Thing Two: Also kind of weird, in a spooky and pathetic sort of way, because of what it says about what really matters to me right now. I was eating my lunch today, slowing getting through a sandwich which I didn't much like. It had chicken lunch meat on it, and the lunch meat had been in my fridge for awhile now, but it seemed okay. No green spots, and didn't smell bad. It tasted okay. I think my fridge is too cold, though I keep turning it up (or down, depending on how you look at it, and if you understand anything about temperature). Anyway, I was about 2/3 of the way through my not-so-yummy sandwich when I suddenly felt really sick to my stomach. So much that I thought I might have nasty, embarrassing sick-type problems involving the waste basket. I was glad that I did not have those problems, but I still felt nauseated. I wondered if it were the sandwich, and so threw it in the waste basket. But it didn't seem like a food-borne (bourn? bourne? born?) illness. I wondered if something horrible had happened to my family, and if I should call them and find out if they were all okay. But I didn't, because I know that's silly. After a few minutes, I felt better.

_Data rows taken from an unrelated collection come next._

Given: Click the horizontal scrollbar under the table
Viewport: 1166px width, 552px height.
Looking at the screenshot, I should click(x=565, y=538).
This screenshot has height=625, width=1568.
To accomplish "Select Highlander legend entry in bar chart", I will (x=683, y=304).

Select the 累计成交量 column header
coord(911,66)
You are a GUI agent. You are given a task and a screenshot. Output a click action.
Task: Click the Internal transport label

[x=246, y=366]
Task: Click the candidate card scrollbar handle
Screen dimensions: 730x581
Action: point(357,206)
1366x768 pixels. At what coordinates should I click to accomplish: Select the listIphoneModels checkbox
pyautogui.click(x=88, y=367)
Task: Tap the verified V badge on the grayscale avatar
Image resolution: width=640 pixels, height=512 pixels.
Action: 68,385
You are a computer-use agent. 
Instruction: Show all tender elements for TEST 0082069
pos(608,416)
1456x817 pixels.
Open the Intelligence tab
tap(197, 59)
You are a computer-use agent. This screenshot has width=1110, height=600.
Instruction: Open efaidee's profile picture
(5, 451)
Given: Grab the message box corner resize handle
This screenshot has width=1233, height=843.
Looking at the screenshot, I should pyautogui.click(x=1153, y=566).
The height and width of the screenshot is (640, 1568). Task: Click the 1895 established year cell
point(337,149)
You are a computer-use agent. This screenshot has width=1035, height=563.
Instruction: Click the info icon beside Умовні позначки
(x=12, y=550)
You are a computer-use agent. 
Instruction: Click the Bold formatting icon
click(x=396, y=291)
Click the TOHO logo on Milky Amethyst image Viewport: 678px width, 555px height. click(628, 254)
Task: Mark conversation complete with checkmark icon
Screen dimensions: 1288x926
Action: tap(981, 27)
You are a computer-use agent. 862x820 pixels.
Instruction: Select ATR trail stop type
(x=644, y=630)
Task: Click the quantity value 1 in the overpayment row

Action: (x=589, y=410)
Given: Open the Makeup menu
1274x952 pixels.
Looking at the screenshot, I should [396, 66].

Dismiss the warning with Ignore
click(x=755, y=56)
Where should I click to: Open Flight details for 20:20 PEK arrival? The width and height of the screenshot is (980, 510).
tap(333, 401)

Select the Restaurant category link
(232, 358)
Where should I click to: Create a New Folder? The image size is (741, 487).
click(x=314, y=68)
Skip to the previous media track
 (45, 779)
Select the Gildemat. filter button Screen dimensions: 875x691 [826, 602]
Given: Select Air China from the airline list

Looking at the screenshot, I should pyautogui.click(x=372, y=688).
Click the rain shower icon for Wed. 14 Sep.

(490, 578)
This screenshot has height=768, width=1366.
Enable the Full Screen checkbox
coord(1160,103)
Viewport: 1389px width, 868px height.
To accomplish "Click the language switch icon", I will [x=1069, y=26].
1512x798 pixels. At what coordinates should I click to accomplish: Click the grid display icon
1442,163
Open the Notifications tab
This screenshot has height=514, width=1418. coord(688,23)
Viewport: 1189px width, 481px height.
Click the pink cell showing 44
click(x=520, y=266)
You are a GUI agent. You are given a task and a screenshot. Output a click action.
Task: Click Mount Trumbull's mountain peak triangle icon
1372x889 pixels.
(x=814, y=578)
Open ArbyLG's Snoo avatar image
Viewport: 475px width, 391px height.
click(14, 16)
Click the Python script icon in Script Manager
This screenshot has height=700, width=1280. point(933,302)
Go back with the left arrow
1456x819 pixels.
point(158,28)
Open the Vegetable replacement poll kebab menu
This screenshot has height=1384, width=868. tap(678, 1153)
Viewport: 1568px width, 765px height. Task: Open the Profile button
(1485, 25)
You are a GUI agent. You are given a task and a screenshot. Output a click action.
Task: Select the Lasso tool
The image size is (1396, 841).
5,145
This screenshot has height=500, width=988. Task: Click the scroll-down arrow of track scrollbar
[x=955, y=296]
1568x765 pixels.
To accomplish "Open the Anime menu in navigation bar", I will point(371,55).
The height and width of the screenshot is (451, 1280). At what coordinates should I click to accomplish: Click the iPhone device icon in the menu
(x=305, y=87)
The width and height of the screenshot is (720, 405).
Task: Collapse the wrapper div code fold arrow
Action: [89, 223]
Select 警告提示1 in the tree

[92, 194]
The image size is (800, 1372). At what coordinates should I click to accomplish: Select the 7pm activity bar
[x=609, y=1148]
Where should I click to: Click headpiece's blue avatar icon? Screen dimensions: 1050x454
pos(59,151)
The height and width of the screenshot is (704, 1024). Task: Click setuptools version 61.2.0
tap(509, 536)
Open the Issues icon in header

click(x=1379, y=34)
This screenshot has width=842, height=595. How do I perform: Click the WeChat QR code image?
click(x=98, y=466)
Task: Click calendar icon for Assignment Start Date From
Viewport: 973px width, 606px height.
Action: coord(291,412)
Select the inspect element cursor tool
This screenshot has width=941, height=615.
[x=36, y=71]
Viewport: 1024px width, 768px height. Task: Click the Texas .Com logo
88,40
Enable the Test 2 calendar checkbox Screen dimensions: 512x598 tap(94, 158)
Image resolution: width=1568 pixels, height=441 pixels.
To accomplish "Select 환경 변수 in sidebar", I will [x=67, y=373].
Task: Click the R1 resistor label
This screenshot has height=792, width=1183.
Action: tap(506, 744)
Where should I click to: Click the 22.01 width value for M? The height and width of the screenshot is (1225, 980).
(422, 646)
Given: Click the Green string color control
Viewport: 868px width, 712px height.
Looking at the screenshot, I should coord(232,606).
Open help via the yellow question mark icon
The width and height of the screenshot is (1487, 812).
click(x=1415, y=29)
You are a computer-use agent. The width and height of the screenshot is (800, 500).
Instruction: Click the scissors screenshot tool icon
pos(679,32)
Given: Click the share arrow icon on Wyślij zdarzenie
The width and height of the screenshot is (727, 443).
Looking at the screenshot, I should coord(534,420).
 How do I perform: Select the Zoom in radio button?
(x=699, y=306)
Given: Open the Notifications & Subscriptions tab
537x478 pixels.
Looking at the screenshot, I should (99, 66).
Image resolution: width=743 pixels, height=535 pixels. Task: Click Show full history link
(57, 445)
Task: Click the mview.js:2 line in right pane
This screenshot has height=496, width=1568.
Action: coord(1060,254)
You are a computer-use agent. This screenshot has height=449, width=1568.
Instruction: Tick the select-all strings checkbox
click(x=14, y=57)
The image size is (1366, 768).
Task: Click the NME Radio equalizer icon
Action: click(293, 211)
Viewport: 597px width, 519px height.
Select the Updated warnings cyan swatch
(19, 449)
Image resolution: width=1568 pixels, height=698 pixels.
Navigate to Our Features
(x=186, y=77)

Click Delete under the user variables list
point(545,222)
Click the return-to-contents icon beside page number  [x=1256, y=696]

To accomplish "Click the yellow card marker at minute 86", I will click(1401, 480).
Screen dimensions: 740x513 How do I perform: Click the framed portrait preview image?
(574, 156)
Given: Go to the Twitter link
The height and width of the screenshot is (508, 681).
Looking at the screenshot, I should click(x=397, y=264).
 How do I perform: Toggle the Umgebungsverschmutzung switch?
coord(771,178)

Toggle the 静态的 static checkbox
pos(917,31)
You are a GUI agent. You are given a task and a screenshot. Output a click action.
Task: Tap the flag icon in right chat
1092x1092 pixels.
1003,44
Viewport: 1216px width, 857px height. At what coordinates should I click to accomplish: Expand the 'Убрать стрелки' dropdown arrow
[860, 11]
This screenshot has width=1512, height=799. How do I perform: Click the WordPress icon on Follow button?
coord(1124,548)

Then, Peter came in. He came in with bad news about the program we use to convert raw tagging data to the data format we need for the other program, which we use to do the analyses that we have been doing and redoing since last fall. Over and over and over again as we discover more and more and more errors in the data and in the converting program. We finally paused in our analysis and re-analysis fun some time in January, and did a bang-up beta test of the converting program, and spent a lot of time making it just right, and checking and rechecking it. And then we re-ran the data in it, and then spent about 3 weeks reanalyzing the re-run data, and fixing up everything, and getting the results on the web, and I'm supposed to be doing the report if I ever get time. And I really just want it all to END. I'm tired of it. And so is my boss, who would be really, really upset if we had to do it all over again. Really, seriously upset. So Peter's news was BAD. Potentially, anyway. It turned out that the error applies only to data that we haven't run, so our version of the data should be okay, at least as far as this is concerned. WHEW. Yay. That is a good thing. After we realized that it was a false alarm, I asked Peter when he had discovered this error. And when was that? At the same time that I had suddenly felt ill, right out of the blue! Yes. It's true. He was so freaked out about this potentially horrible development, and I am so attuned to any problem with these freakin' data, that he must have sent out shock waves, shock waves that I received. It's almost enough to make me doubt Paul.